Here it is obvious that distantly related species change morphology with habitat. The implication then is that this is an adaptation to the environment and not due simply to the trait being inherited form an closely related ancestor they all shared.
Caution: The above trend is not observed in all investigations of plant communities. In large-scale studies of plant communities, such as tropical forests, several studies have detected significant clustering of related species, likely due to shared habitat preferences across broad clades (Webb, 2000).
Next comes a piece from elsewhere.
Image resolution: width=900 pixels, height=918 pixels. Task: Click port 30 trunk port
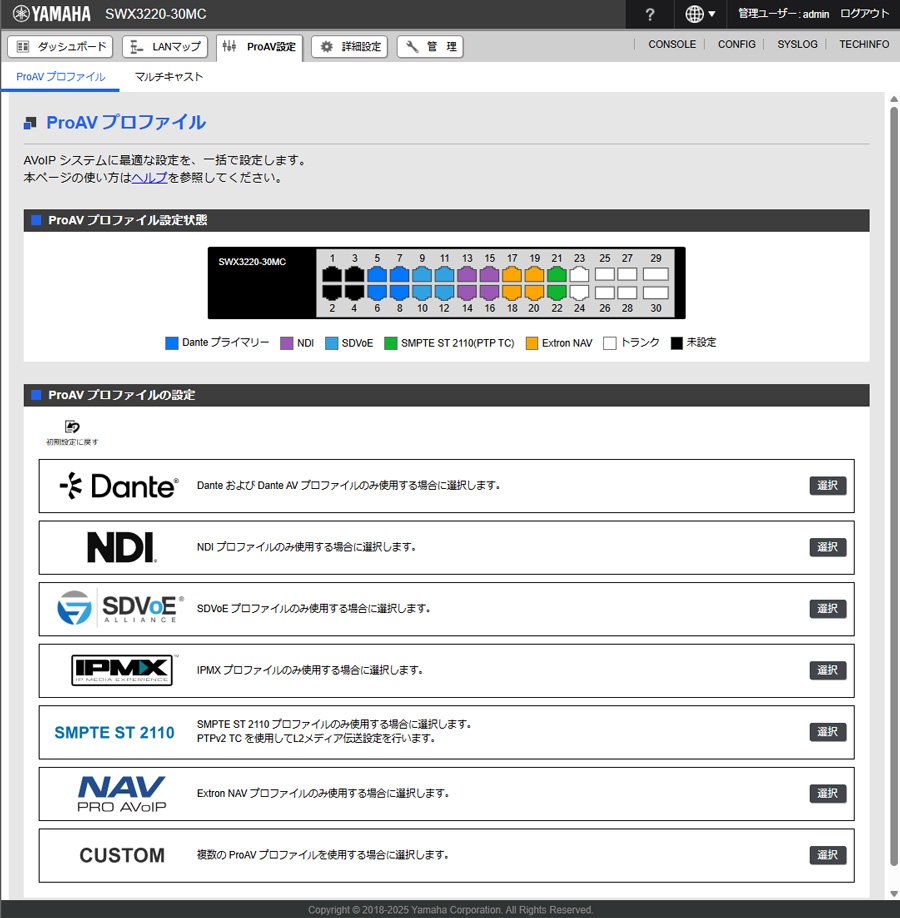click(655, 292)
Another example: The evolution of feathers. Old idea again was that feathers evolved with and for flight in birds. The new idea is that they evolved for another purpose, perhaps insulation, and have been refined for flight in modern birds and their more immediate ancestors. Here we have what I term a strong historic or phylogenetic signal.
If you do not use a phylogeny or account for the groups" evolutionary history" then you are assuming that any species used in your comparison are independent points (mathematically) or evolutionary history doesn't matter.
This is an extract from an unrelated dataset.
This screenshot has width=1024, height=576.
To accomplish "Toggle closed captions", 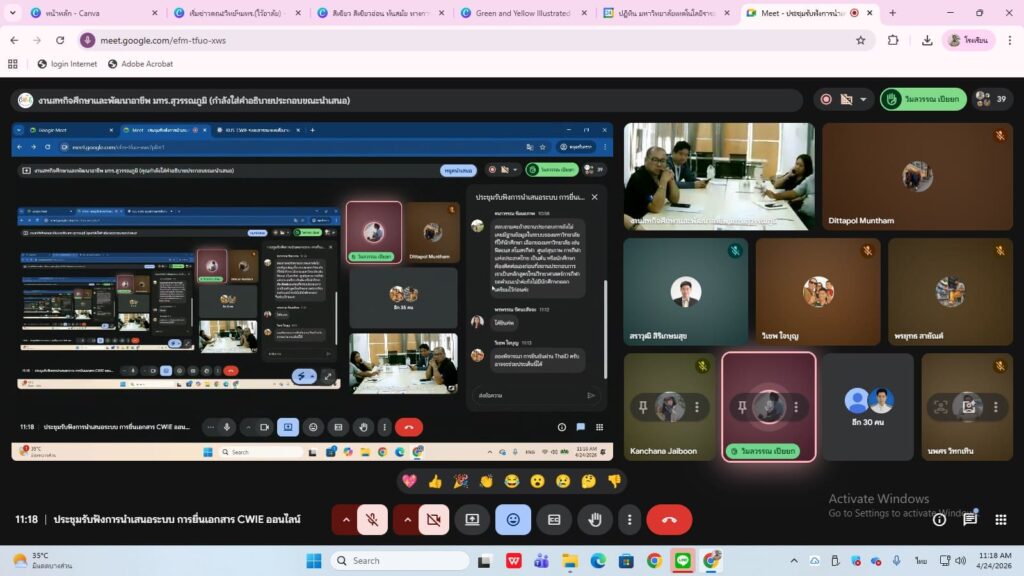I will point(554,520).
But we all share a history, so when can you treat species as independents? This is the practical problem facing all comparative studies. Adequate sample size is another.
Strict independence versus strong phylogeny among species
In most cases assuming independence will cause overstatement of the significance in hypothesis tests.
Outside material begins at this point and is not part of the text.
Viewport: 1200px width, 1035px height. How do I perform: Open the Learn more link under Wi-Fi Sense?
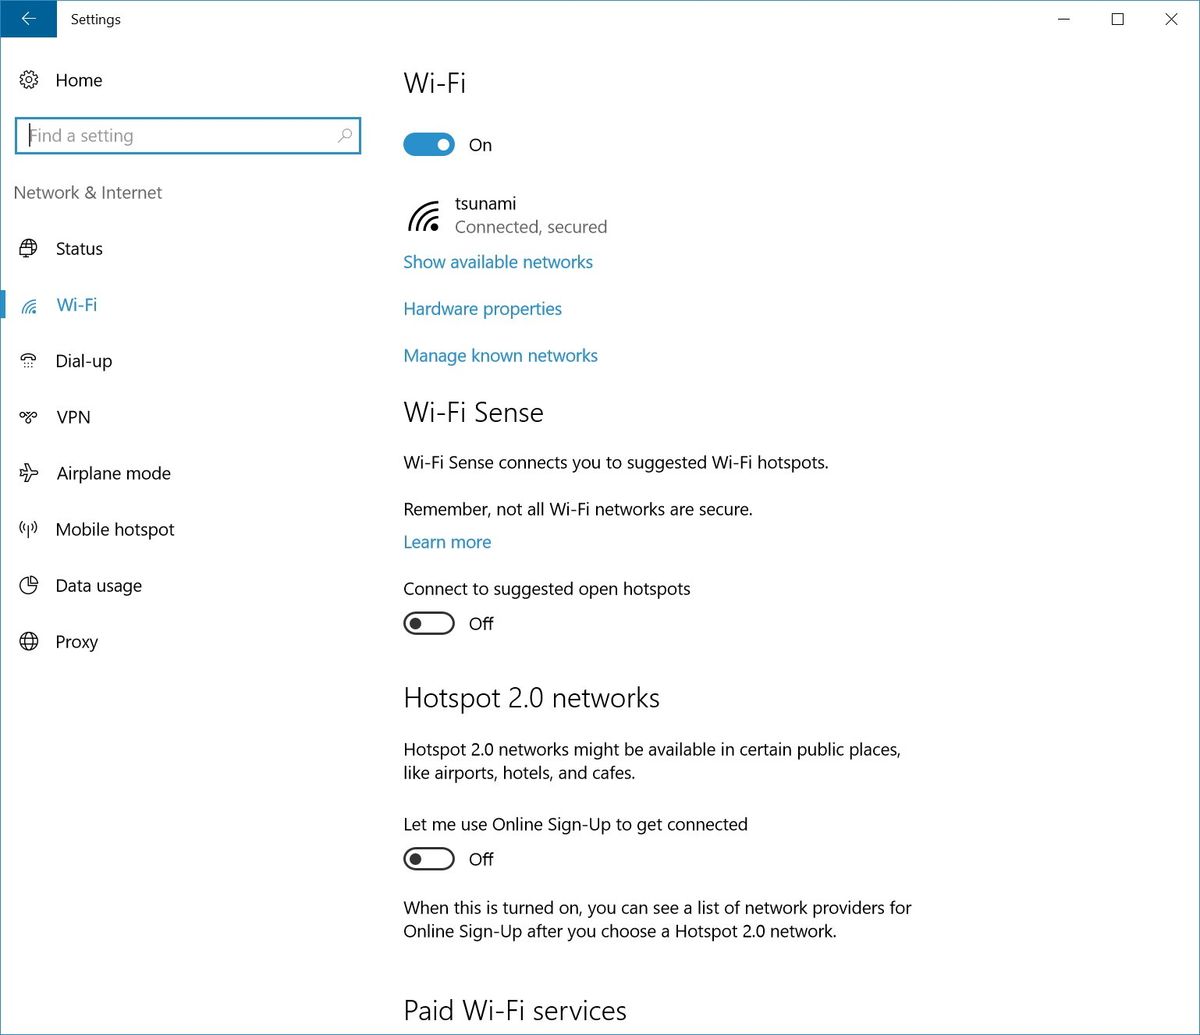coord(447,541)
Example: Consider if we only had six species, but they really clustered into two groups because of relatedness.
In reality, we have two points, not six.
In some studies that involve more closely related species in which the phylogeny is known, methods have been developed to accommodate historic or phylogenetic effects.
Example: Testis size in bats relative to social group size. Are the sizes of the testes really correlated to group size? What if all species of bats that form small social groups are descended from one ancestor that had small testes and all species of bats that form large social groups are descended from a different ancestor with large testes?
Felsenstein's method
One way of many to minimize the problem. Focus on the divergence in testes size relative to group size in sister species. Asking, as a sister species evolved greater group size did they evolve larger testes?
Felsenstein's method applied to the bat data.
The take home message is the information you conclude from a phylogenetic comparative study is only as good as the trees used. Also to ignore phylogeny can lead to a correlation whose significance is influenced more by relatedness than the two variables being considered. Luckily for the bat study, this was not the case.
As indicated at the end of the film, there are many uses for trees that have nothing to do with the study of a particular adaptation or reconstruction of phylogeny. Below are examples of how relationship trees have played an important role in Epidemiology and Conservation research.
Examples:
http://evolution.berkeley.edu/evolibrary/article/0_0_0/phylogenetics_15 (first example)
https://evolution.berkeley.edu/evolibrary/article/medicine_0
https://evolution.berkeley.edu/evolibrary/news/070101_libya
http://evolution.berkeley.edu/evolibrary/article/0_0_0/conservation_08
http://evolution.berkeley.edu/evolibrary/article/0_0_0/conservation_10 (2 pages)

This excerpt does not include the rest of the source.